━━ DATA EXCERPTS
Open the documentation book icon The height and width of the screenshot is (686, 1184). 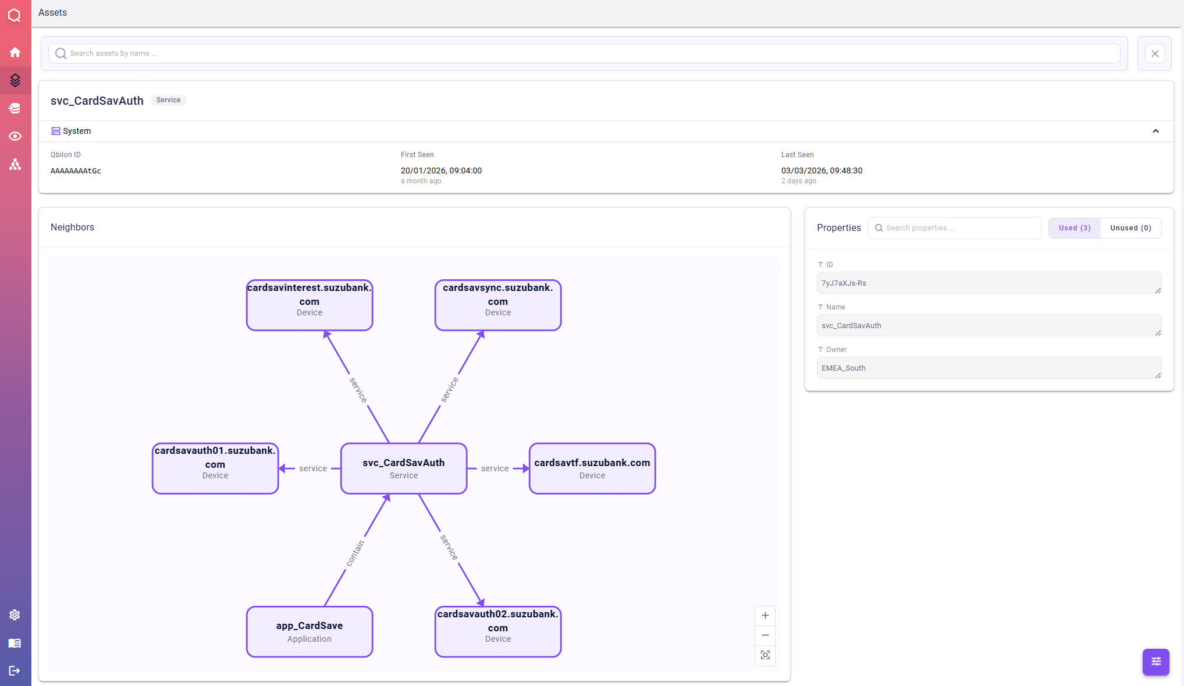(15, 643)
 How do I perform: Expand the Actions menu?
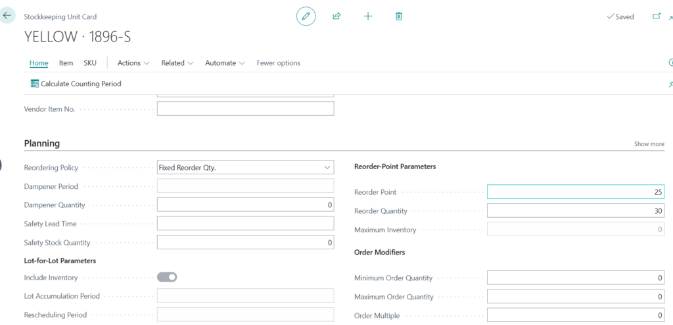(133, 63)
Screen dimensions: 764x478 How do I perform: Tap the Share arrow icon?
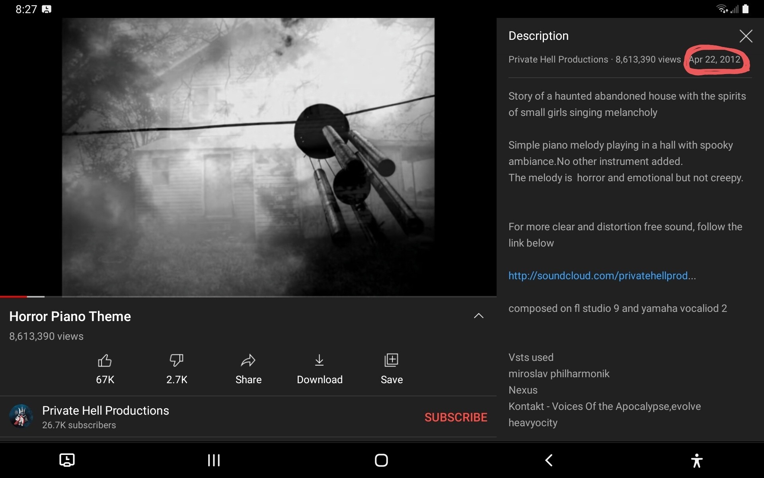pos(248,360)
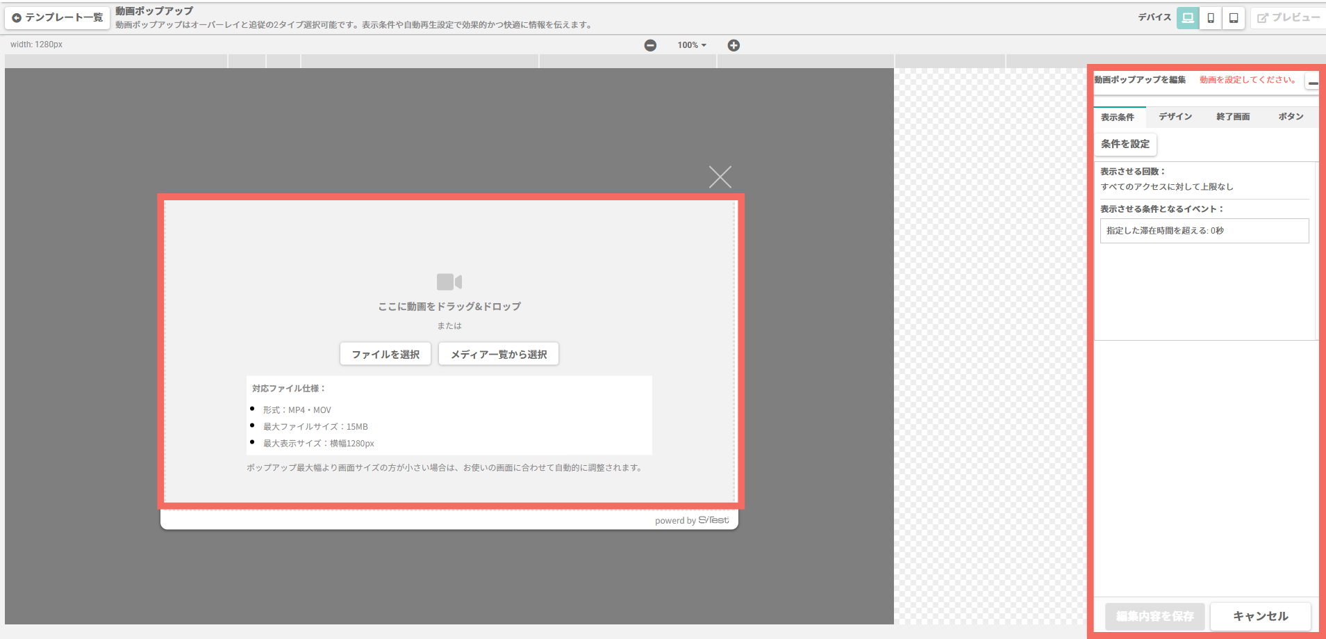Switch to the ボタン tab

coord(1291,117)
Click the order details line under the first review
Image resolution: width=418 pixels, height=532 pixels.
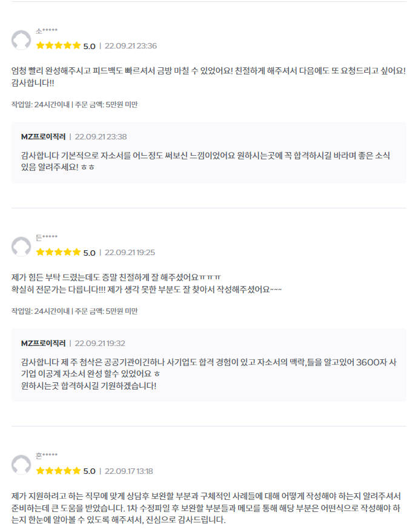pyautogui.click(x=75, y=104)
━━━━
━━ DATA EXCERPTS
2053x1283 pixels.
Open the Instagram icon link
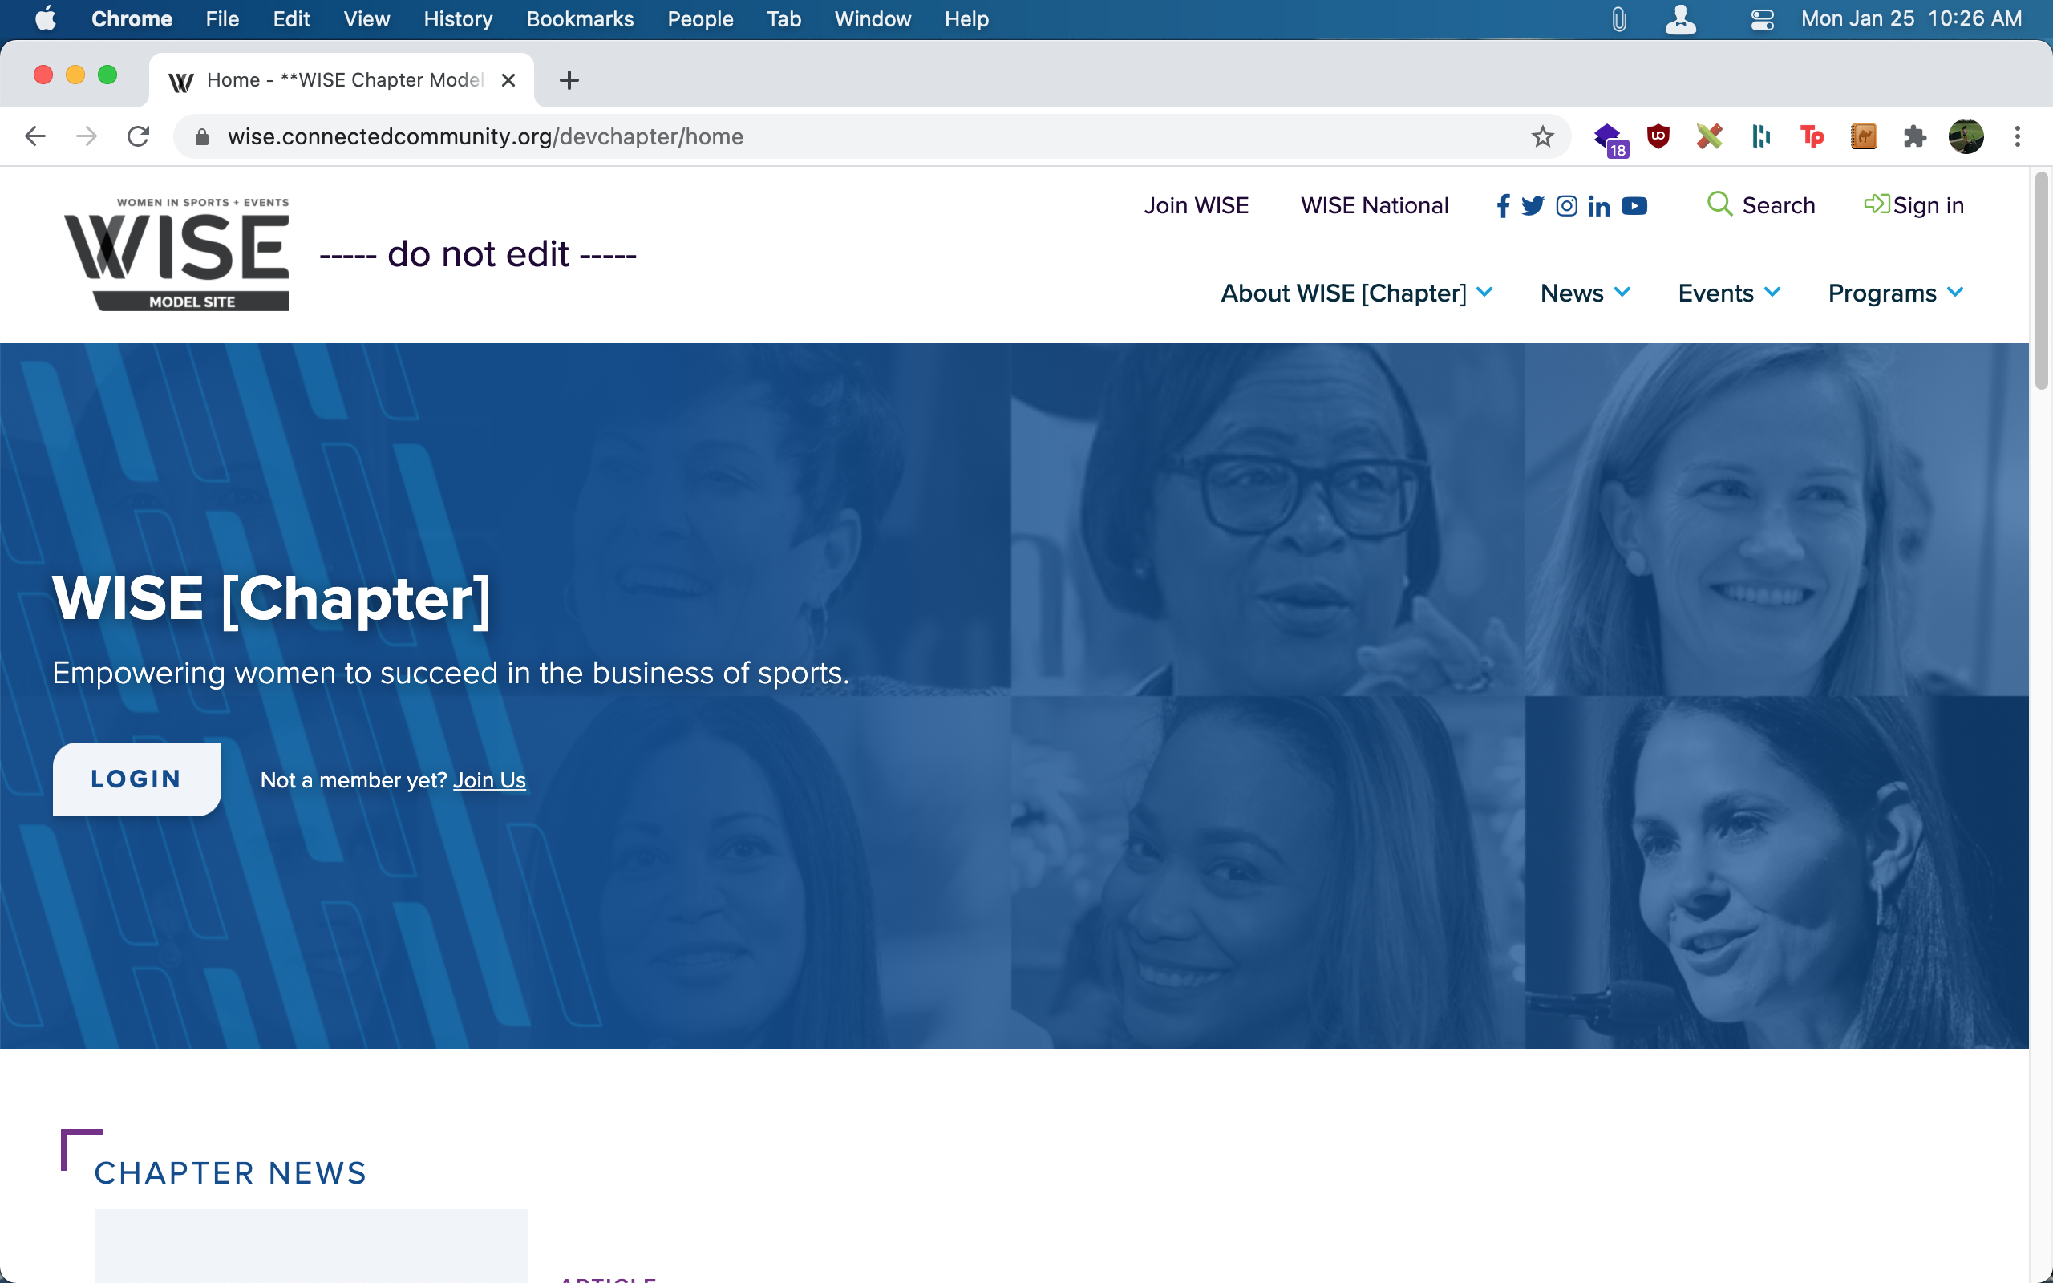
━━━━
WHAT IS EXPECTED: Output the data starting with the line that contains "Click the order" and going on through the line that contains "pyautogui.click(x=75, y=104)" as a two-column CSV with the headers instruction and location. Give one row per item, with its text and its answer each in one quoted field, turn line breaks into spaces, and leave the pictures out.

TASK RESULT:
instruction,location
"Click the order details line under the first review Image resolution: width=418 pixels, height=532 pixels.","pyautogui.click(x=75, y=104)"